My personal notes on the book First Things First.
- Nature is evenly balanced. We cannot disturb her equilibrium, for we know that the law of Cause and Effect is the unerring and inexorable law of nature; but we do fail to find our own equilibrium as nations and as individuals, because we have not yet learned that the same law works as inexorably in human life and in society as in nature—that what we sow, we must inevitably reap.
- Between stimulus and response, there is a space. In that space is our power to choose our response. In our response lies our growth and our freedom.
- Our lives are the results of our choices. To blame and accuse other people, the environment, or other extrinsic factors is to choose to empower those things to control us.
- The best way to predict your future is to create it.

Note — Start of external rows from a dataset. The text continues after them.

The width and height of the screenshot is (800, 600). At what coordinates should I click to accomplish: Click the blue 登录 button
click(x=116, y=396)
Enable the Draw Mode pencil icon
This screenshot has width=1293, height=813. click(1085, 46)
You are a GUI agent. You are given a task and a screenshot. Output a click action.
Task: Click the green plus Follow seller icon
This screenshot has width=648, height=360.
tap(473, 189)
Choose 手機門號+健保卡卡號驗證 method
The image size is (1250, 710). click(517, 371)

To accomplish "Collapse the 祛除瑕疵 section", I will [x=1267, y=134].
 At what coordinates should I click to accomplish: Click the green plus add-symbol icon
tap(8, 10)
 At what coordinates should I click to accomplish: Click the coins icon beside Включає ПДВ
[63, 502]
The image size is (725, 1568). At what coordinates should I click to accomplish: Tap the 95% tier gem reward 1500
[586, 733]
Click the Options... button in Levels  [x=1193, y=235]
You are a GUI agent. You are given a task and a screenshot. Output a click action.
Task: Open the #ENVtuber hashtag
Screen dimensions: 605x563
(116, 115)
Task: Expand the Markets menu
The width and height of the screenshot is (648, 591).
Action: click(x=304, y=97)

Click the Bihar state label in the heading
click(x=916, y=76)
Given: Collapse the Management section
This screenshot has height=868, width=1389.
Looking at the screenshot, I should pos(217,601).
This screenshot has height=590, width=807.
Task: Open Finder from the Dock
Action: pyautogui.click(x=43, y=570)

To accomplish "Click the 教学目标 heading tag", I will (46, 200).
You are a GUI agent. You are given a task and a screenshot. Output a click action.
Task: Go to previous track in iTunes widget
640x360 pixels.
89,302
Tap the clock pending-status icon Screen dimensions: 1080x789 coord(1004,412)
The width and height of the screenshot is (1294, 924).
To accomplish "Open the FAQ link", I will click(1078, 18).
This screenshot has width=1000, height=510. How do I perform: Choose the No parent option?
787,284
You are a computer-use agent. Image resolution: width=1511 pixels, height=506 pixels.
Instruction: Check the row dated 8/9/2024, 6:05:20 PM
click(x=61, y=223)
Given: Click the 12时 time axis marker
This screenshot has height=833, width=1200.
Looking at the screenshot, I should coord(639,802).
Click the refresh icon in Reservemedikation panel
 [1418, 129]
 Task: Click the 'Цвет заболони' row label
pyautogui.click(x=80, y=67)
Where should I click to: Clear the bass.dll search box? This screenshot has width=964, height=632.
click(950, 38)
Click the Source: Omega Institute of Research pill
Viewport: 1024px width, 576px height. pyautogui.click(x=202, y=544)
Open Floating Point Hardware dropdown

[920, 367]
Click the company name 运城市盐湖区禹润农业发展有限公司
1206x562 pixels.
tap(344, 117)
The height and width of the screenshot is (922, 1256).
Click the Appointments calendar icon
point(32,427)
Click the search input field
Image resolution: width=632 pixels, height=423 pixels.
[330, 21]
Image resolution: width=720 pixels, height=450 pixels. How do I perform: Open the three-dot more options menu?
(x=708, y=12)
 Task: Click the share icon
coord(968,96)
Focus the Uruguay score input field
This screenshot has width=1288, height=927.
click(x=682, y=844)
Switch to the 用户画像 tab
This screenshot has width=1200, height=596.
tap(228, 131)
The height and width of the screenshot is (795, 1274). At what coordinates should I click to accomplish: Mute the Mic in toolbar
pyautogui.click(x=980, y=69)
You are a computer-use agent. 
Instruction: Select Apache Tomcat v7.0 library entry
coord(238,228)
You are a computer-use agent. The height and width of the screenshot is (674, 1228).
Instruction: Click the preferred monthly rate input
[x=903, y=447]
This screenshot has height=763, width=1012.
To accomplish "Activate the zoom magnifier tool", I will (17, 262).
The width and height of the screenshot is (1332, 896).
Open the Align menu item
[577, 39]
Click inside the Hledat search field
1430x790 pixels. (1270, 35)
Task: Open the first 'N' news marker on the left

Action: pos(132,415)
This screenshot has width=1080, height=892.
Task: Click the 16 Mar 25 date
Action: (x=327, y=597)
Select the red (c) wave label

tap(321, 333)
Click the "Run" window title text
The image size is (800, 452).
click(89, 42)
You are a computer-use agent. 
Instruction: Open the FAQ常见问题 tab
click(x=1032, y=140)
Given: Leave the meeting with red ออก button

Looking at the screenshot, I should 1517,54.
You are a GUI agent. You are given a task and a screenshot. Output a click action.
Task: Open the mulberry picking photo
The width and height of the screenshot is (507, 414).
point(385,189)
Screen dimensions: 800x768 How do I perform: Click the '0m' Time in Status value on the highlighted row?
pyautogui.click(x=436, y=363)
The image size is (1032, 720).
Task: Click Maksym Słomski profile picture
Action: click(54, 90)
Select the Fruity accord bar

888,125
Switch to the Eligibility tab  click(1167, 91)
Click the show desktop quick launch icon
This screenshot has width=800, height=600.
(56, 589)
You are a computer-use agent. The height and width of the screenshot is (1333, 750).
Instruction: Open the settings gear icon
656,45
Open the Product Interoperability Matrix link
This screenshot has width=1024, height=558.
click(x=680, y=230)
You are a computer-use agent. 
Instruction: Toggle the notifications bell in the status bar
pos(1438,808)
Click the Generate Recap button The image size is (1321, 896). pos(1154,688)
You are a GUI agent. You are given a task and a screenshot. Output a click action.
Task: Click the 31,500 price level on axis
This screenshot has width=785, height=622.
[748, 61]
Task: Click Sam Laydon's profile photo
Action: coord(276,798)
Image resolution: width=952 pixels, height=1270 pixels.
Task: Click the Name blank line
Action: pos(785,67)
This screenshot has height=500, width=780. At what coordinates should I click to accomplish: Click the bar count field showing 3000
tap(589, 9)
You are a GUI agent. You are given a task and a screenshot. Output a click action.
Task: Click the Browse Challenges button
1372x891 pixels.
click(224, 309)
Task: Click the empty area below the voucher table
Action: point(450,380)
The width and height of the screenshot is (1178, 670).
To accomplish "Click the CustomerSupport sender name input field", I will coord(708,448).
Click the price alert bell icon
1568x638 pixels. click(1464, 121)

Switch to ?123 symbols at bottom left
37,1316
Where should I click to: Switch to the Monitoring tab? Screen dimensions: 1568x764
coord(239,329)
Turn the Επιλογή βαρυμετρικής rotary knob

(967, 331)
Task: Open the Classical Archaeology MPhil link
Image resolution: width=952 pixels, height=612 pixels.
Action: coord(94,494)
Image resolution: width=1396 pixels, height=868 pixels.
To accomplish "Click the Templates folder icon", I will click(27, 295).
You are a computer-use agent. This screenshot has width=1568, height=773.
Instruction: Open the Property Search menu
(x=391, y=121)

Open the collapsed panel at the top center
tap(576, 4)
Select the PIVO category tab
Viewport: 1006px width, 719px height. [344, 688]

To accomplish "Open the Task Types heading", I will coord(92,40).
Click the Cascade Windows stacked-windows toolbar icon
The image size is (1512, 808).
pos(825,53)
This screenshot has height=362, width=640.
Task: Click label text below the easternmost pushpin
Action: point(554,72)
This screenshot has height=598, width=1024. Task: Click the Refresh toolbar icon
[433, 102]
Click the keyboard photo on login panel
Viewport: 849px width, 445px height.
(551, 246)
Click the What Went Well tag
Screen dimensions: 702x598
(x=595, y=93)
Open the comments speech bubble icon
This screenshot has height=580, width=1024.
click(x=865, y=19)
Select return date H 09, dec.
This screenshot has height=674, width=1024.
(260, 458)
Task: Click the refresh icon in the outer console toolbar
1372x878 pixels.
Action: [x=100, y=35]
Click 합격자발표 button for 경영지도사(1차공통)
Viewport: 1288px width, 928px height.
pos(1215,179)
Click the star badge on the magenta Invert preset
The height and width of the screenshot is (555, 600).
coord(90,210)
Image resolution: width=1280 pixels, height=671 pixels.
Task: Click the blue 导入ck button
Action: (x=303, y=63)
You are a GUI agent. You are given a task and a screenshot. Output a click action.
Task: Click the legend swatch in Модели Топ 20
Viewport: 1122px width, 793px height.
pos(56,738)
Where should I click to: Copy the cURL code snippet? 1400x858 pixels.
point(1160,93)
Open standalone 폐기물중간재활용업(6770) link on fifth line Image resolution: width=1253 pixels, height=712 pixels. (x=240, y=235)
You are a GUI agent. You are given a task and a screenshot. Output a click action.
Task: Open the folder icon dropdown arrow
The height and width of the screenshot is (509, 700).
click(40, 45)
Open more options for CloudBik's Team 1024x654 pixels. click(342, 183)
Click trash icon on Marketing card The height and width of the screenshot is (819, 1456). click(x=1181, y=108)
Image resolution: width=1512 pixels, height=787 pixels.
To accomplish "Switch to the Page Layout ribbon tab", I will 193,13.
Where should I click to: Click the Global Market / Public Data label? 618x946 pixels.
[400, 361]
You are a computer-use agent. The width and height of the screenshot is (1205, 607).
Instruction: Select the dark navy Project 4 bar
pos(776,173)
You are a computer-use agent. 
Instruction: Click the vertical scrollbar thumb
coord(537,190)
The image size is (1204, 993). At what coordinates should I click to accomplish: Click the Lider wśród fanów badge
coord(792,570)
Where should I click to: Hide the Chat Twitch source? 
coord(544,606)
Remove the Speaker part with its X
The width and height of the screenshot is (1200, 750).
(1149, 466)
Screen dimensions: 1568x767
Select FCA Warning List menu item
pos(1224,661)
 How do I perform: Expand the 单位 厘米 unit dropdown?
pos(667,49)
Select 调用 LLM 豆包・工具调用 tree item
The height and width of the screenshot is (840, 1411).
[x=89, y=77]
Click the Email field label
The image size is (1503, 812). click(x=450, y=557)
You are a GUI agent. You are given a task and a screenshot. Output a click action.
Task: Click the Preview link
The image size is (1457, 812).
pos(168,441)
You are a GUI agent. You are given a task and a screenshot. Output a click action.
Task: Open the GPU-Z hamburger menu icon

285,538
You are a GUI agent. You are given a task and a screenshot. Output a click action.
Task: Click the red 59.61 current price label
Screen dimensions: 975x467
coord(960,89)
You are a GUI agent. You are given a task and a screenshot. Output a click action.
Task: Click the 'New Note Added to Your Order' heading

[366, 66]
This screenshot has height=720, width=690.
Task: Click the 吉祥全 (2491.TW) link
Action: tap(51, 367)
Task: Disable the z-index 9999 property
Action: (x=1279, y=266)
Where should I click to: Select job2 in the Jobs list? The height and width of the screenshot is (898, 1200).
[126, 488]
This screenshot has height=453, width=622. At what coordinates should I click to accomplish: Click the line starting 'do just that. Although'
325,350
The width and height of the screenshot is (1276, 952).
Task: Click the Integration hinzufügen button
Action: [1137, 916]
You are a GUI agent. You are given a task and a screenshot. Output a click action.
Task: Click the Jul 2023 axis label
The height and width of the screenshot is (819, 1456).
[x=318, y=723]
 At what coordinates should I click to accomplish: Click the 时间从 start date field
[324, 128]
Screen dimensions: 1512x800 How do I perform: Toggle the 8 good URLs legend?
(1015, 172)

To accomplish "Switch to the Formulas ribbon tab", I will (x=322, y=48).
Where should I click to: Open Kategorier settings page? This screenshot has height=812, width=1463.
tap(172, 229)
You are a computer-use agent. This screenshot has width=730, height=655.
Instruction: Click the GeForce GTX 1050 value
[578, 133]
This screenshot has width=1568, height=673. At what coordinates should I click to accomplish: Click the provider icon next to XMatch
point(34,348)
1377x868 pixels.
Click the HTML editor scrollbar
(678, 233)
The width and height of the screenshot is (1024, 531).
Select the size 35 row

You can use the same power of creative imagination that enables you to see a goal before you accomplish it or plan a meeting to create much of the quality of your own reality before you live it.
- Out of the paradigm that principles exist—and that we’re only effective to the degree to which we discover and live in harmony with them - comes a sense of humility. We’re not in control of our lives; principles are. We cease trying to be a law unto ourselves. We cultivate attitudes of teachability, habits of continual learning. We become involved in an ongoing quest to understand and live in harmony with the Laws of Life. We don’t get caught up in the arrogance of values that blinds us to self-awareness and conscience. Our security is not based on the illusion of comparative thinking—I’m better looking, I have more money, I have a better job, or I work harder than somebody else. Nor do we feel any less secure if we’re not as good-looking or have less money or prestige than somebody else. It’s irrelevant. Our security comes from our own integrity to true north.
- Doing more things faster is no substitute for doing the right things.